Exercise requirements →
a: Reproduce the stretch of the tumor clock news item from "American Association For" through "Cancer in Boston.".
b: In the tumor clock news item, what light schedule were the mice kept on?

American Association For Cancer Research (AACR) : 18 November, 2003  (Company News)
A tumor's growth may be controlled by a complex, gene-controlled 'clock, and jamming that 'clock' can offer a new way to fight cancer, according to two studies presented today at the International Conference on Molecular Targets and Cancer Therapeutics organized by the American Association of Cancer Research, National Cancer Institute and European Organisation for Research and Treatment of Cancer in Boston.
Tumor cell circadian clock genes are rhythmically expressed in coordination with rhythmic circadian growth and thereby may represent new therapeutic targets: Abstract 698

Recent research suggests that at least eight central 'clock' genes coordinate many basic functions such as cell proliferation and apoptosis in circadian time, or within each day, according to researchers from the Dorn Veterans Administration Medical Center and the University of South Carolina. Shaojin You, M.D., Ph.D., assistant professor, and his colleagues undertook the first study to establish a relationship between circadian clock gene expression and the growth rate of tumors.

'These results demonstrate that tumor growth itself, as well as cellular and molecular measures of cancer growth, are organized within circadian time,' said Dr. You. 'Taken in the context of other recent studies, this work indicates that circadian clock genes and their products potentially represent novel targets for the control of cancer growth.'

In these studies, some 30 female mice kept on an alternating 12-hour light and 12-hour dark schedule were injected with tumor cells; the rate of tumor growth was subsequently measured to determine the impact of circadian rhythms.

Data to examine →
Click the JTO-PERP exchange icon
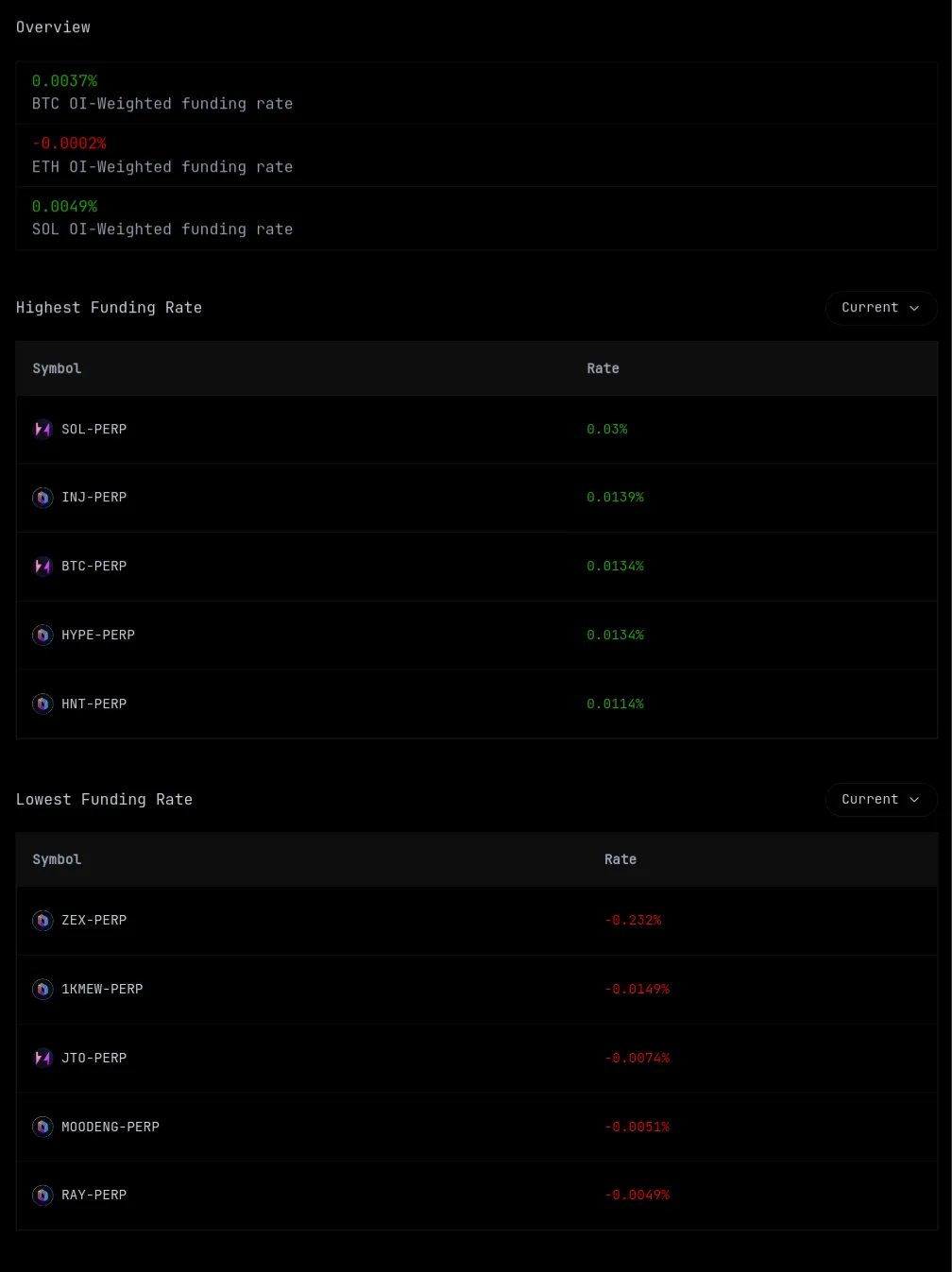 tap(42, 1059)
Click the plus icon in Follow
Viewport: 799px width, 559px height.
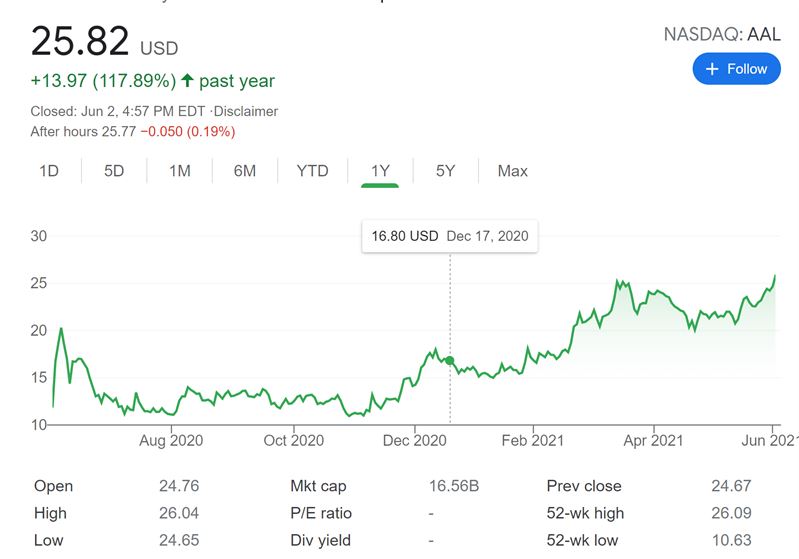click(712, 69)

Answers for the tasks →
a:
American Association For Cancer Research (AACR) : 18 November, 2003  (Company News)
A tumor's growth may be controlled by a complex, gene-controlled 'clock, and jamming that 'clock' can offer a new way to fight cancer, according to two studies presented today at the International Conference on Molecular Targets and Cancer Therapeutics organized by the American Association of Cancer Research, National Cancer Institute and European Organisation for Research and Treatment of Cancer in Boston.

b: An alternating schedule of 12 hours of light and 12 hours of dark.